An interim care order was extended in respect of two children, child A and child B, where the Child and Family Agency was concerned about the mother’s mental health and abuse of alcohol. The mother was represented but not engaging. The GAL supported the application.
The social worker said that since the last court date, a home visit had been carried out and an access had been attended by the mother and maternal grandmother. The mother received a “nice warm welcome from the children and they hugged her.” At the end of access neither child reacted when the mother left. There had been no access since and the social worker was due to conduct a home visit tomorrow.
The social worker said there were concerns about the mother’s mental health and her misuse of alcohol. She said child A needed help to settle into his foster placement and a psychological assessment to be carried out. At the child in care review the school advised that its psychologist could carry out the assessment.
The social worker said two letters were written to the father of child A asking him to make contact but he had failed to do so. She said: “we are unsure of the father of the child B.”
The GAL recommended that the mother engage in regular urine analysis. The GAL noted that the mother presented in an unusual manner and sought to have her undergo a psychological assessment. She said child B was only an infant and a full paediatric review was needed.
The judge said as there was no consent from the mother, the interim care order would be extended for a period of 28 days.
Another interim care order was extended in respect of two other children. The mother, who was from an African country, was represented and consented. The GAL supported the application.
The social worker said there had been weekly contact with the mother. There was an arrangement in place with regards to access. The mother had access with the child since the last date and there were no concerns.
A psychologist recommended psychotherapy for the mother. The mother had commenced the therapy and attended all appointments. The solicitor for the CFA said an attachment assessment was due to take place and a letter of instruction needed to be agreed. There had been difficulty reaching an agreement about the terms of reference and the contents of that letter.
The mother had moved out of the home so that the younger child could return to the father, with whom the child was now living.

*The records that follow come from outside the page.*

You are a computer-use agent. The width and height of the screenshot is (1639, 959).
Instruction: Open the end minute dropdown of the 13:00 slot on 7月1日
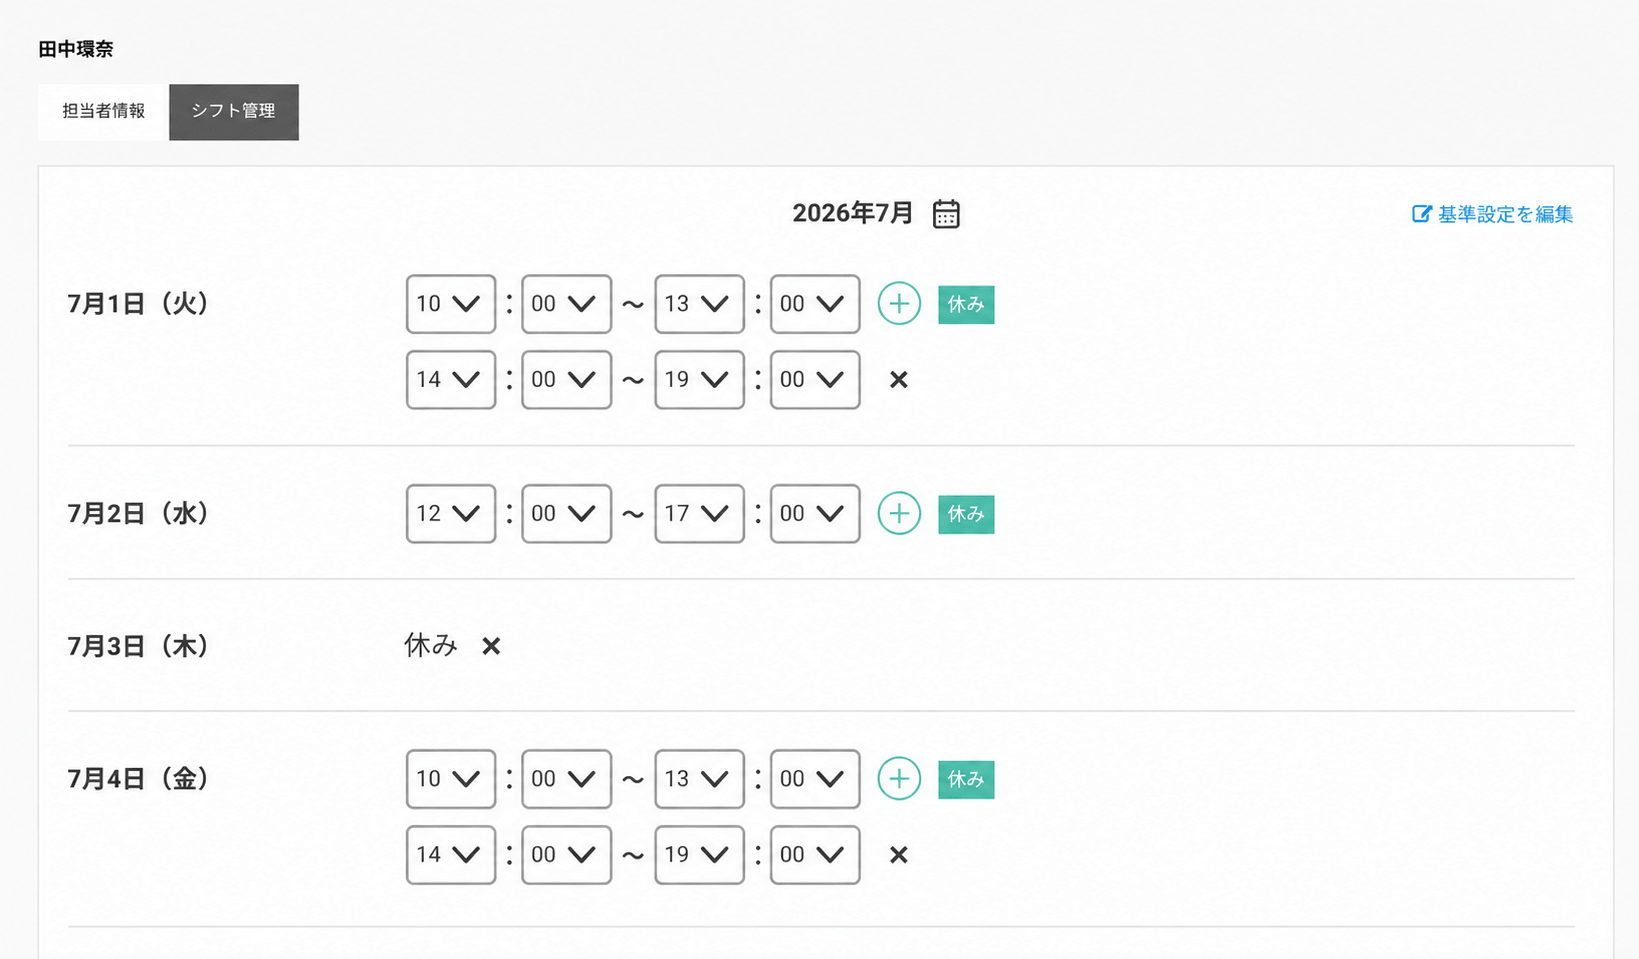(815, 304)
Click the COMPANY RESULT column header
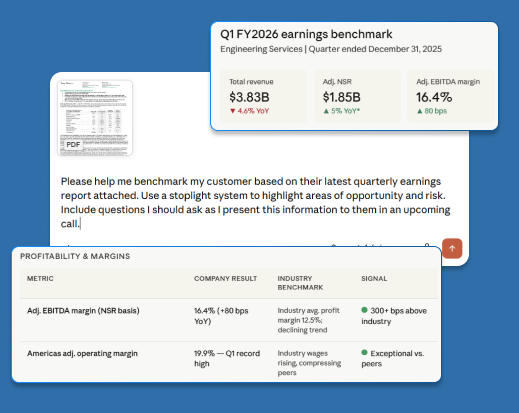The image size is (519, 413). point(225,279)
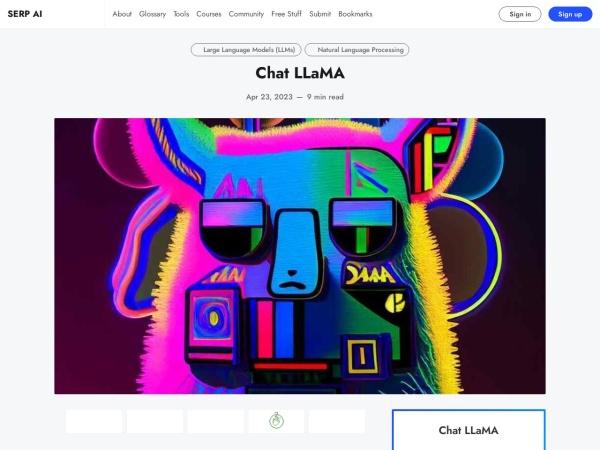Open Bookmarks in the top navigation

click(x=355, y=14)
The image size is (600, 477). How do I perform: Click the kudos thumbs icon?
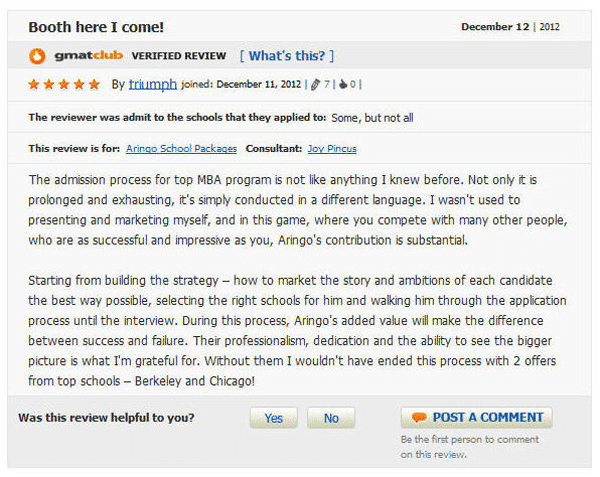tap(343, 84)
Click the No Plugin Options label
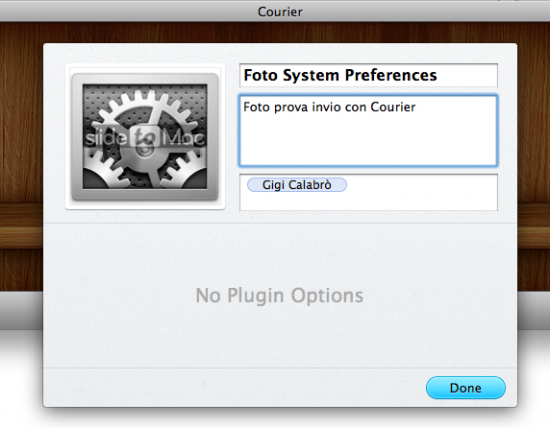The width and height of the screenshot is (550, 428). coord(279,295)

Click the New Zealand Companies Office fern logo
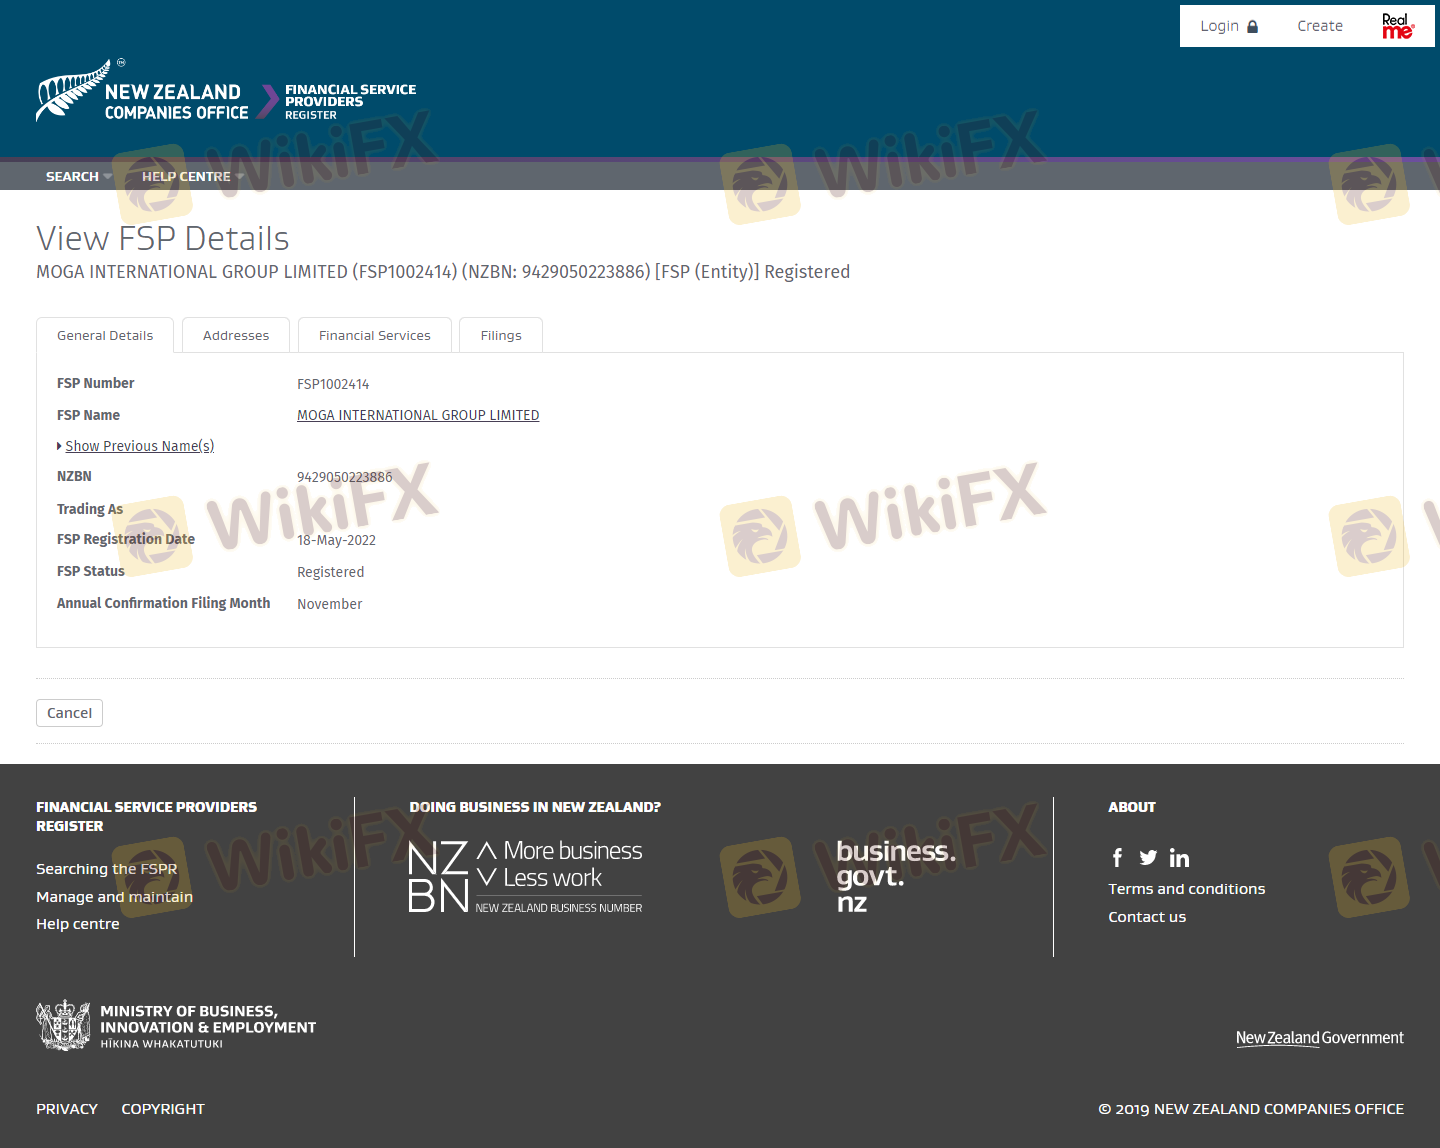(x=73, y=92)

The solicitor for the mother asked: “What about access being increased?”
The social worker replied: “[Child A] is anxious. Prior to access, she would have a sore tummy and ask to turn back. There will be no increase in access until the attachment report is done. She [Child A] is fearful of her mother and will not see her mother in the absence of the social worker.”

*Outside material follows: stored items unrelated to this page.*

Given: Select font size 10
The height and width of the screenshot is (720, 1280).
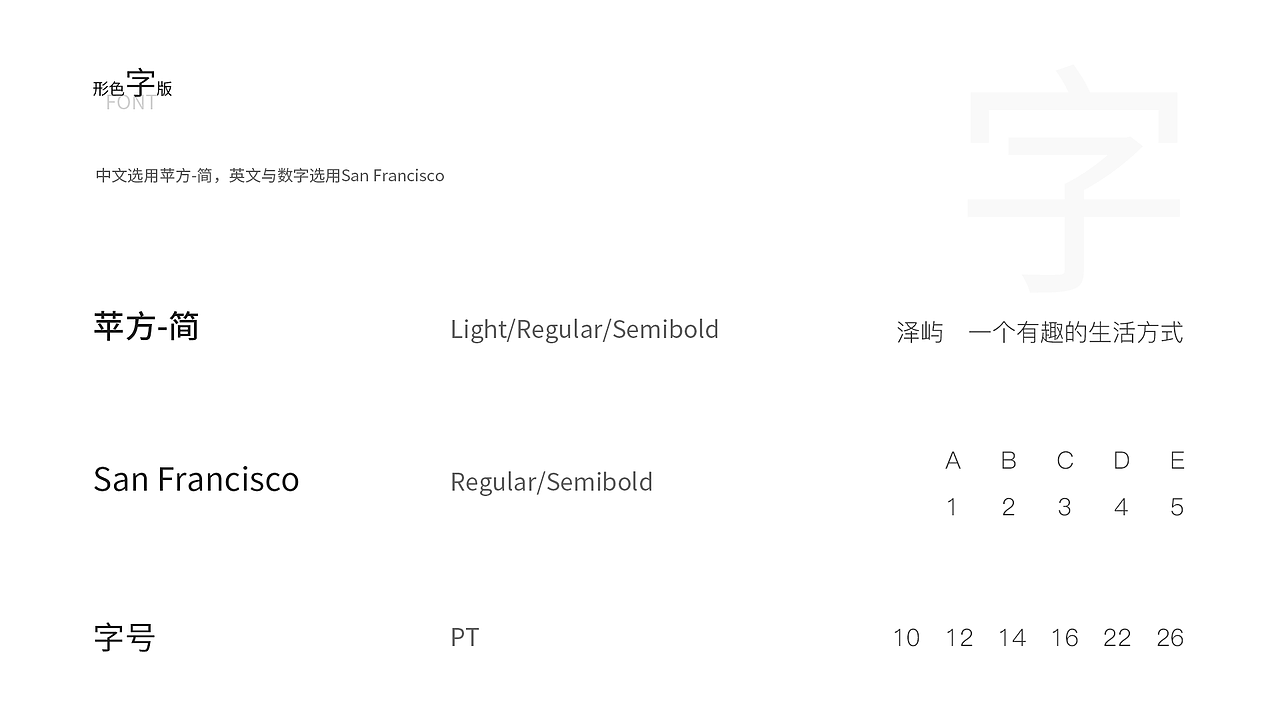Looking at the screenshot, I should tap(906, 637).
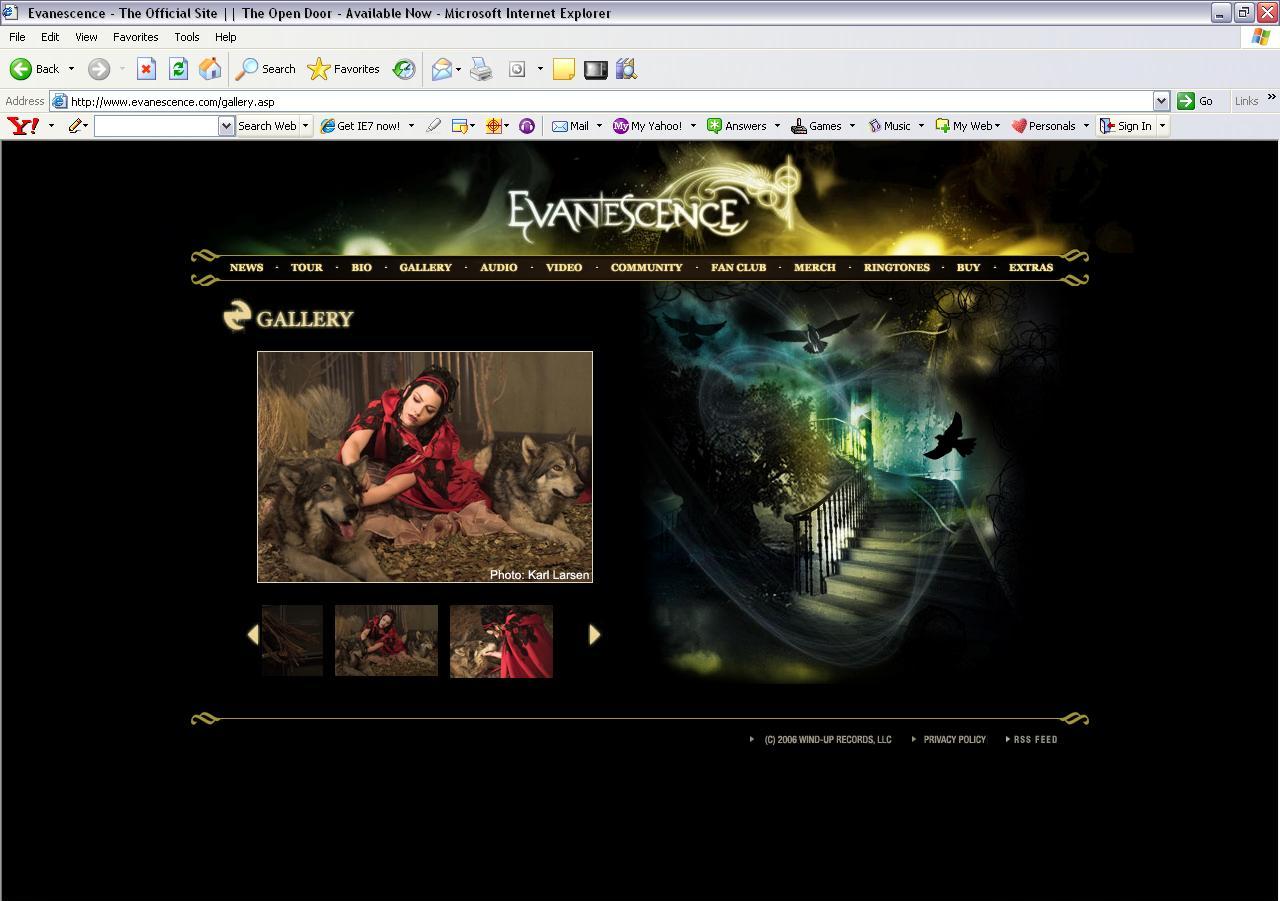Show next gallery thumbnails with right arrow

[594, 634]
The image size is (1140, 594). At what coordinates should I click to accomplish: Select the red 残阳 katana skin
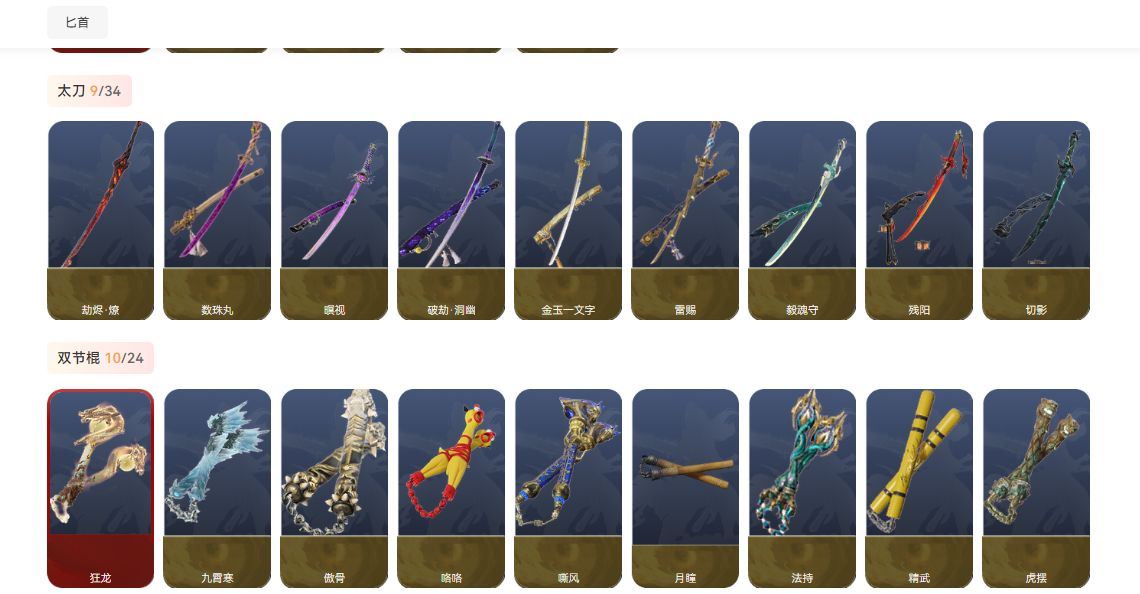(x=920, y=220)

The judge extended the interim care order for a period of 28 days.
During the extension of another interim care order it emerged, following DNA testing, that the supposed father was not the biological father of the child. A paternity test had been carried out as the child had been asking questions about her paternity. The child believed that the father was her biological father and it was felt she [the child] should have been given correct information. It had been agreed to meet the child and the mother regarding the results of the paternity test.
The social worker said the relationship between the child and the supposed father was to be managed as he was important in the child’s life. The relationship would be determined on how the child took the information herself and it may take time for the information to be taken. The social worker said the threshold for the application was met.
The interim care order was extended for a period of three months.